The land transfer documents should be finalized within a few days, school officials said, but it could be a few weeks before the national historic site is formally established.
“We’re still not a national park until the Secretary of the Interior approves the acquisition of this,” said David Larson, superintendent of the nearby Fort Davis National Historic Site, who is helping lead the planning for the new site.
“That could be within a month or so, maybe longer, maybe shorter,” he said.
The National Park Service has meanwhile launched an effort to gather public input on a “foundation document” for the new site, which will “provide underlying guidance for future planning and management decisions,” the agency said.
The park service is taking public comments on the foundation document online and in writing through July 12.
Larson said in addition to shining a light on the often undertold history of how school segregation played out in Mexican American communities across the Southwest, the new historic site could generate new tourism, business and historical research opportunities as well.
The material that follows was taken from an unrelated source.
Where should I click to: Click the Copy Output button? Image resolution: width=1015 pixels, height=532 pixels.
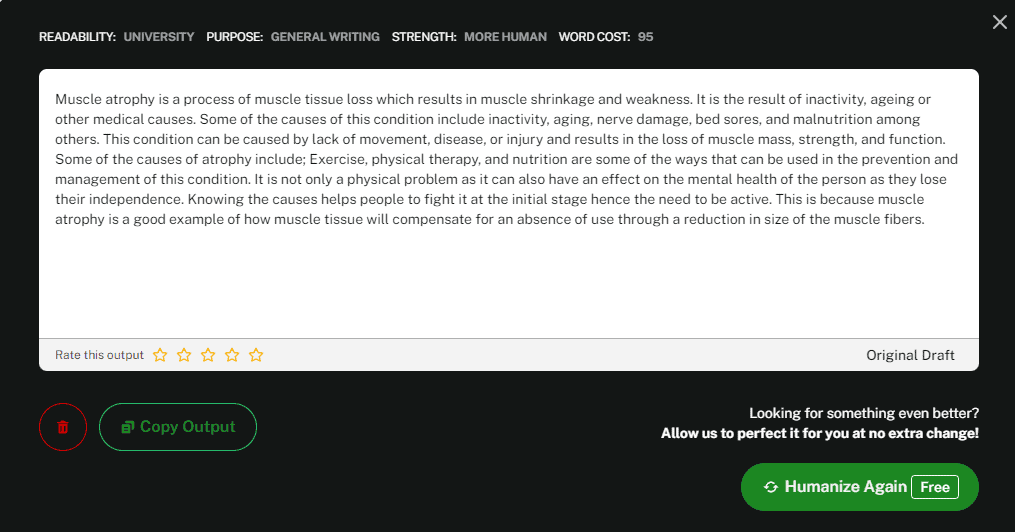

“This happened in a lot of other communities, so there’ll also be a lot of great opportunities for academic research,” he said.
As the Big Bend Sentinel has reported, the lengthy process to transfer the school district’s ownership of the site had stirred frustration among some locals in recent weeks, but Blackwell representatives on Monday praised school board members for seeing the process through.
“The Mexican American educational experience is such an important yet undertold story that must be preserved and shared, and we are now on track to do so,” Martha Stafford, a community coordinator working on the project for the nonprofit National Parks Conservation Association, said at Monday’s school board meeting.
Jessi Silva, a Blackwell School alum who has worked for years alongside other locals and alumni to preserve the school’s history, said she hopes people with ties to the school will let their voices be heard as part of the historic site planning process.
“Don’t be afraid to speak up,” she said. “Any little thing that you can say or do can be a lot of help.”